Hückelhoven: Hilfe ganz und gar unbürokratisch

Hückelhoven : Hilfe ganz und gar unbürokratisch

Als die Glocke um halb eins ertönt, packen die Kleinen ihre sieben Sachen zusammen: Ein harter Tag für die Ganztagsgrundschüler ist geschafft, jetzt ist erstmal Pause, Mittagessen in der neuen Mensa.

Da stellen sie sich schön auf und warten, bis sie an die Reihe kommen und ihnen das Essen auf den Teller gegeben wird. Nur Lukas und Eric sitzen schon an einem Tisch und schauen dem Ganzen ziemlich betreten, ein wenig verlegen auch, zu. Die beiden kriegen nichts zu essen.

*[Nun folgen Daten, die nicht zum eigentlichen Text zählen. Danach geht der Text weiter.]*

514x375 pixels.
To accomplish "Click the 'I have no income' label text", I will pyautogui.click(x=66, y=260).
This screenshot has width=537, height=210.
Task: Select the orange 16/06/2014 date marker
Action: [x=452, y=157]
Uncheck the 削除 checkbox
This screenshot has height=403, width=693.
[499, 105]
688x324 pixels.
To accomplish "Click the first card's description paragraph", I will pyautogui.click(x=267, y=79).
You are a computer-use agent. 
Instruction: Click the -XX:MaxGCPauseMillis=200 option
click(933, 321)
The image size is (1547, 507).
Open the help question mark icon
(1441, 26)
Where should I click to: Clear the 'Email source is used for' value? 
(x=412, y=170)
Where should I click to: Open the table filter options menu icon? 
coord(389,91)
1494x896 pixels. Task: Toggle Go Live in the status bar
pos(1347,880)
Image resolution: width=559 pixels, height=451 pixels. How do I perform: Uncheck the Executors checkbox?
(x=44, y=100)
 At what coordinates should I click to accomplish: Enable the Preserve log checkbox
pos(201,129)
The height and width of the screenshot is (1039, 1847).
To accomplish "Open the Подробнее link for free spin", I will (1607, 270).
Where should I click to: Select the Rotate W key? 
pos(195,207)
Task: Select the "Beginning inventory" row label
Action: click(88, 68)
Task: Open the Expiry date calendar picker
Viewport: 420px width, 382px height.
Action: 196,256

Ihre Eltern können den einen Euro, den sie für die warme Mahlzeit beisteuern müssen, nicht aufbringen.

„Wenn man wenig hat, ist der Monat am Ende sehr lang”, sagt Hückelhovens Erster Beigeordneter Helmut Holländer. „Die Zahl der Eltern, die am Monatsende kein Geld mehr für das Essen ihrer Kinder in der Offenen Ganztagsschule haben, nimmt ständig zu.” Die Stadt könnte das Geld für diese Fälle locker aus der Portokasse aufbringen: 1000 bis 1200 Euro pro Jahr müssten dafür lockergemacht werden.

„Dann würden wir allerdings den Zuschuss des Landes zum täglichen Mittagessen für die anderen Kinder verlieren”, sagt Holländer. In solchen oder ähnlichen Fällen springt der Verein „Maxis für Minis” ein. „Damit nicht gerade das schwächste Glied in der Gesellschaft, die Kinder, in solch einer Situation auf der Strecke bleiben, haben wir es uns zur Aufgabe gemacht, hier einzugreifen und unbürokratisch zu helfen.” Manfred Leffers sagt das. Er ist Vorsitzender des Vereins, der aus einer Elterngruppe im Kindergarten an der Danziger Straße in Ratheim hervorgegangen ist.

Der Verein setzt sich im Stadtgebiet von Hückelhoven für Kinder aus Familien ein, die nicht auf der Sonnenseite des Lebens stehen. „Hilfe zu leisten, die direkt bei den Betroffenen ankommt, das ist uns ganz wichtig”, sagt Sandra Linges-Zimmermanns, Leffers Stellvertreterin. Deshalb treten der Verein oder seine Mitglieder auch nicht als Anlaufstelle für bedürftige Familien in Erscheinung.

„Das können und wollen wir nicht leisten”, sagt Leffers. „Wir bekommen die Adressen entweder vom Jugendamt oder von den kirchlichen Einrichtungen. Dann können wir ganz gezielt und punktuell Hilfe leisten.”Von „Direkthilfe” spricht Helmut Holländer. „Bürgerliches Engagement im besten Sinne” nennt es Ralf Schwarzenberg, Leiter des städtischen Jugendamtes. Und er ergänzt: „Da wird nicht gefragt: Kriege ich etwas zurück? Deshalb ist uns der Verein so sympathisch und deshalb unterstützen wir ihn.”

Das Geld, mit dem Maxis für Minis Hilfe leisten können, kommt hauptsächlich aus dem Verkauf von gespendeten Büchern im Internet. Das bringt rund 15 bis 20 Euro pro Woche ein. Und dann stehen an etwa 40 bis 50 Stellen im Stadtgebiet, beispielsweise in Sparkassen und Tankstellen und in Geschäften, kleine rote Spardosen: Zehn bis 15 Euro sind am Jahresende da drin. „Natürlich nehmen wir auch gerne Spenden von Sponsoren oder Vereinen, die auf einem Fest gesammelt haben”, sagt Leffers. Fragen, wie man es verwendet, stellen sich nicht: „Leider leben wir in einer Zeit, in der der bedürftige Personenkreis stark anwächst”, sagt Manfred Leffers. Und die Kinder sind immer die ersten, die dies zu spüren bekommen. Wie Lukas und Eric.